Der verräterische Exponent
Um das Phänomen mikroskopisch beobachten zu können, kühlte das Garchinger Team zunächst eine Wolke von Atomen auf Temperaturen nahe dem absoluten Nullpunkt ab. Dadurch ließen sich Bewegungen aufgrund von Wärme ausschließen. Danach sperrten sie die ultrakalten Atome in ein speziell geformtes, „kastenförmiges“ Potenzial, gebildet durch eine Anordnung aus winzigen Spiegeln. „Daran haben wir die Relaxation einer einzelnen magnetischen Domänenwand in einer Kette aus 50 aufgereihten Spins getestet“, erklärt David Wei, Forscher in der Gruppe um Johannes Zeiher. Die Domänenwand trennt Bereiche mit identischer Orientierung benachbarter Spins voneinander. Die Forscher schufen die Domänenwand für den Versuch zunächst durch einen neuen Trick, wobei ein „effektives Magnetfeld“ durch die Projektion von Licht erzeugt wurde. Dabei können die Forscher die Kopplungen zwischen Spins stark unterdrücken, und sie damit quasi an ihren Plätzen „festhalten“.
Die Relaxation innerhalb der Spin-Kette erfolgte nach dem kontrollierten Einschalten der Kopplungen zwischen Spins und folgte, wie sich zeigte, einem charakteristischen Muster. „Dieses lässt sich mathematisch beschreiben durch ein Potenzgesetz mit dem Exponent 3/2“, sagt Wei – ein Hinweis auf den Zusammenhang mit der KPZ-Universalität. Einen weiteren Beleg dafür lieferte den Forschern die Detektion der Bewegung von einzelnen Spins, die der Blick durch das Quantengas-Mikroskops offenbarte. „Diese hohe Präzision war die Basis für eine detaillierte statistische Auswertung“, sagt Zeiher.
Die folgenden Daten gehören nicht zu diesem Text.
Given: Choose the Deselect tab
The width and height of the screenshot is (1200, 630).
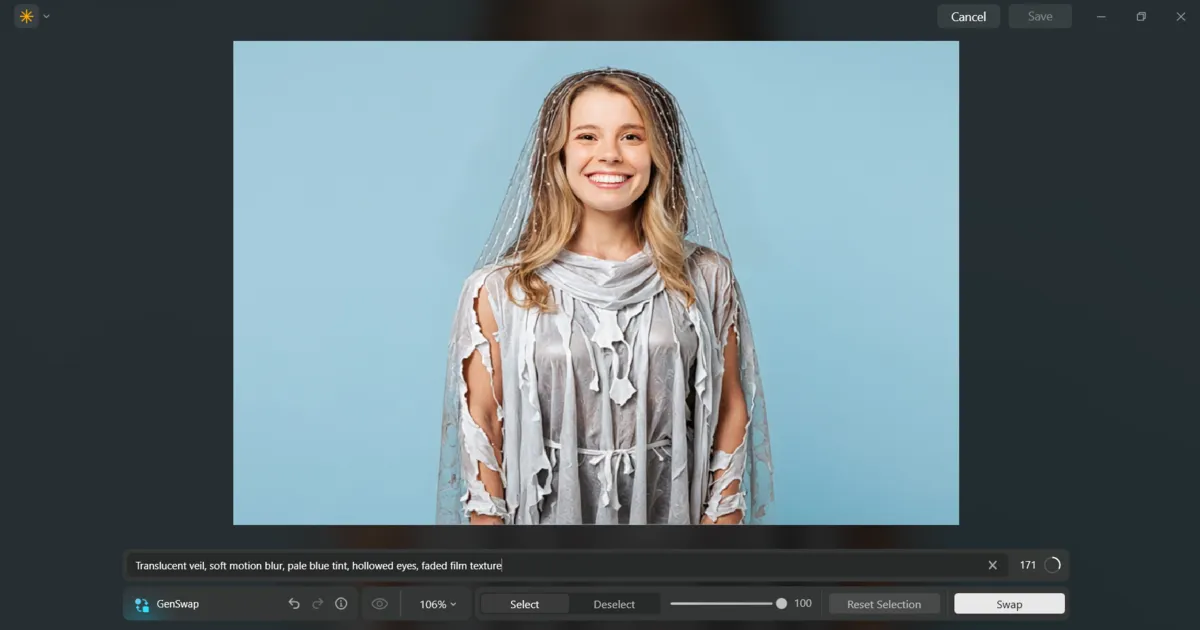Looking at the screenshot, I should point(614,604).
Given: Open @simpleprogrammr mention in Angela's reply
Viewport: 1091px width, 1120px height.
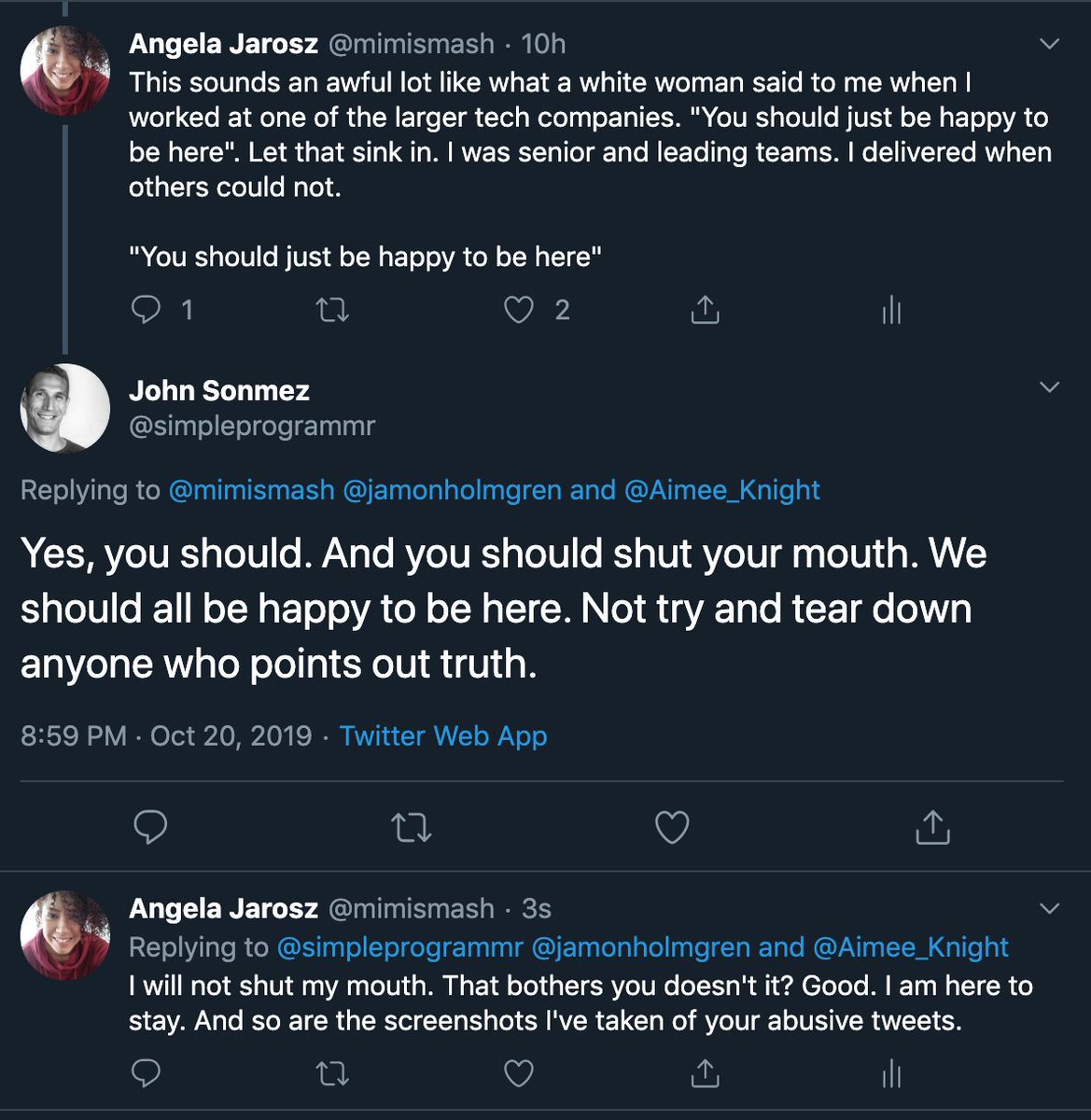Looking at the screenshot, I should [399, 947].
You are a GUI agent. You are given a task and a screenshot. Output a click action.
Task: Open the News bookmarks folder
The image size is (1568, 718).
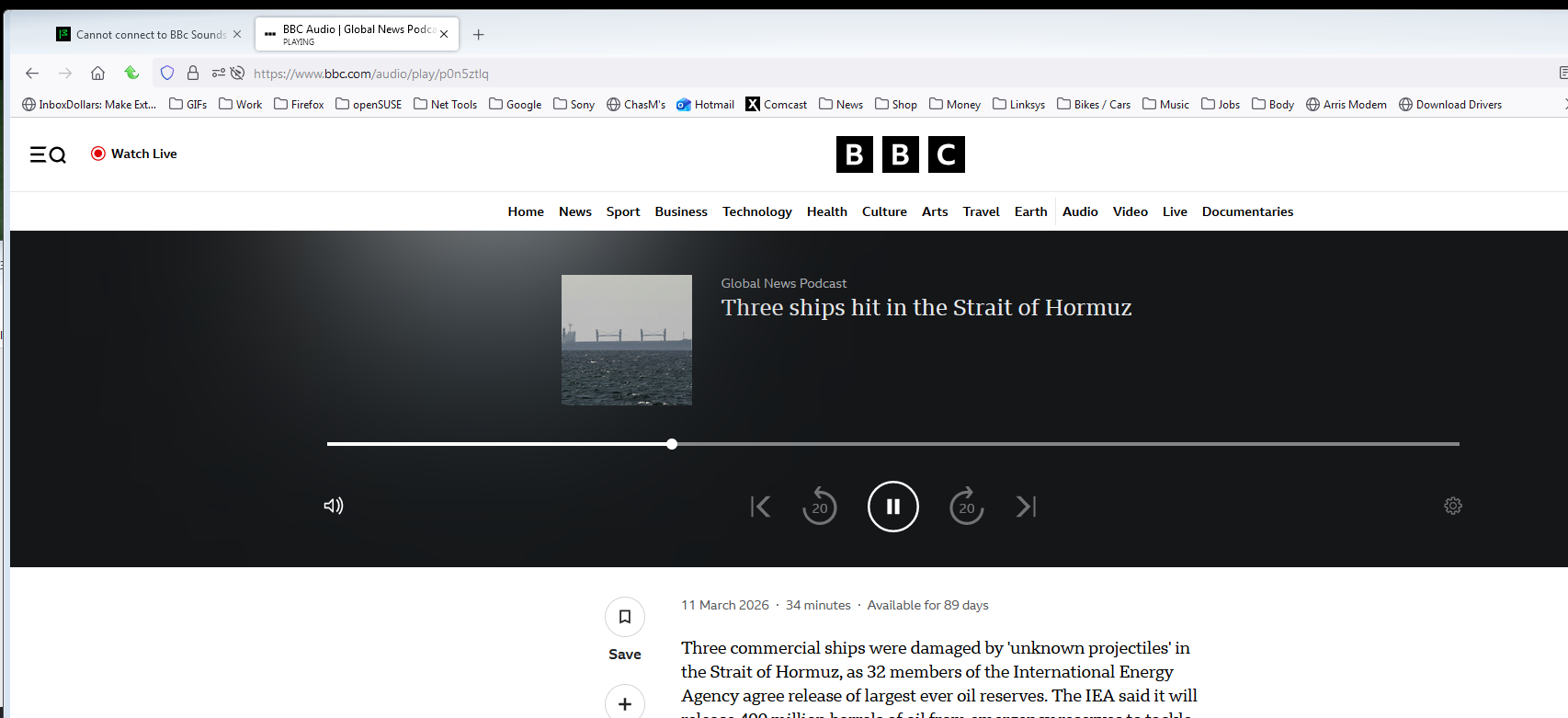pyautogui.click(x=841, y=105)

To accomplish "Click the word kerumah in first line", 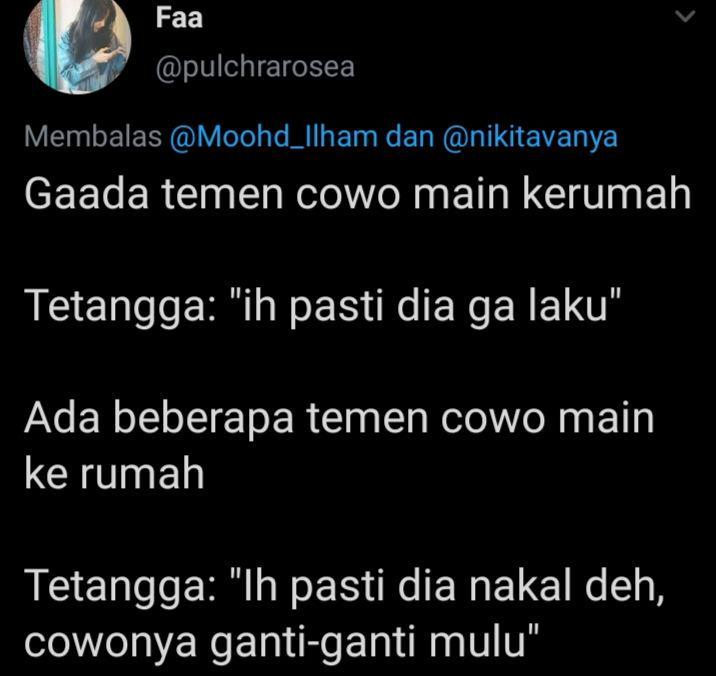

„Der markante Verlauf der Spin-Diffusion, den unser Experiment sichtbar gemacht hat, entspricht in seiner mathematischen Form beispielsweise näherungsweise der Ausbreitung eines Kaffeeflecks auf einer Tischdecke“, erklärt der Max-Planck-Physiker. Dass ein solcher, erstaunlicher Zusammenhang bestehen könnte, hatte ein Forschungsteam vor etwa zwei Jahren aufgrund theoretischer Überlegungen vermutet. Eine experimentelle Bestätigung der These fehlt jedoch bisher.
Ein altes Modell lässt die Physiker staunen
Für die Beschreibung von quantenmechanischen Spin-Phänomenen verwenden die Physiker seit Langem sehr erfolgreich das sogenannte Heisenberg-Modell (aber erst seit kurzem konnten Spin-Transportphänomene innerhalb dieses Modells theoretisch beschrieben werden). „Unsere Resultate zeigen, dass auch in einem etablierten theoretischen Rahmen immer noch überraschende neue Erkenntnisse möglich sind“, betont Johannes Zeiher. „Und sie sind ein Beleg dafür, wie sich Theorie und Experiment in der Physik gegenseitig befruchten.“
Die Ergebnisse, die der Garchinger Wissenschaftler mit seinem Team nun auf dieser Basis erzielt hat, sind aber nicht nur von akademischem Wert. Sie könnten auch für handfeste technische Anwendungen nützlich sein. So liegen Spins auch bestimmten Formen von Quantenrechnern zugrunde. Das Wissen um die Transporteigenschaften der Informationsträger könnte von entscheidender Bedeutung für die praktische Realisierung solcher neuartigen Rechnerarchitekturen sein.